## Texto apresentado
Ano eleitoral é um ano de guerra. O ex-presidente Lula sai do cargo com aprovação recorde (ao contrário do que o antecedeu) e é um eleitor reconhecidamente influente. Ele insiste em apoiar candidatos que saem atrás e gosta de ver suas curvas de crescimento. Obviamente que não é somente o ex-presidente, afinal candidatos também tem performances que podem influir no resultado. Mas Patrus e Haddad não podem prescindir de Lula, bem como ele é importante para candidatos do PT em cidades relevantes Brasil afora. Pior: Lula pode desejar retornar e concorrer a presidência em 2018. Que horror! De novo este metalúrgico? Imbuídos do típico preconceito de classe, alguns críticos (lamentavelmente paulistas, me desculpem meus amigos de São Paulo que não merecem esta elite política atrasada e racista) chamam-no de "molusco" (afinal nominá-lo nordestino seria forte demais!), leitores vorazes de um lamentável escrevinhador de chapéu panamá, ex-editor de revista ligada ao PSDB (a publicação "quebrou" sem apoio oficial do seu partido após o fim do ciclo tucano),  sendo hoje colunista do tal semanário ("veja" bem) de baixa qualidade que vê apenas o Brasil caminhando ao abismo.

## O que fazer
Por favor, resuma o parágrafo do texto que começa com "Ano eleitoral é um ano de guerra", preservando seus fatos principais. Os registros não têm nenhuma relação com o texto.

## Registros fornecidos
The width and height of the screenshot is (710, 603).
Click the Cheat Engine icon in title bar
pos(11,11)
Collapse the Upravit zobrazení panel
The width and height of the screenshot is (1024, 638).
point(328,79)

## Resposta
Em ano eleitoral, o ex-presidente Lula, que deixa o cargo com aprovação recorde, é um eleitor influente e costuma apoiar candidatos que começam atrás. Patrus e Haddad dependem dele, assim como candidatos do PT em cidades importantes do país, e Lula pode querer disputar a presidência em 2018. Por preconceito de classe, alguns críticos paulistas o chamam de "molusco". Esses críticos leem um colunista que foi editor de uma revista ligada ao PSDB e hoje escreve para um semanário de baixa qualidade, que só vê o Brasil caminhando para o abismo.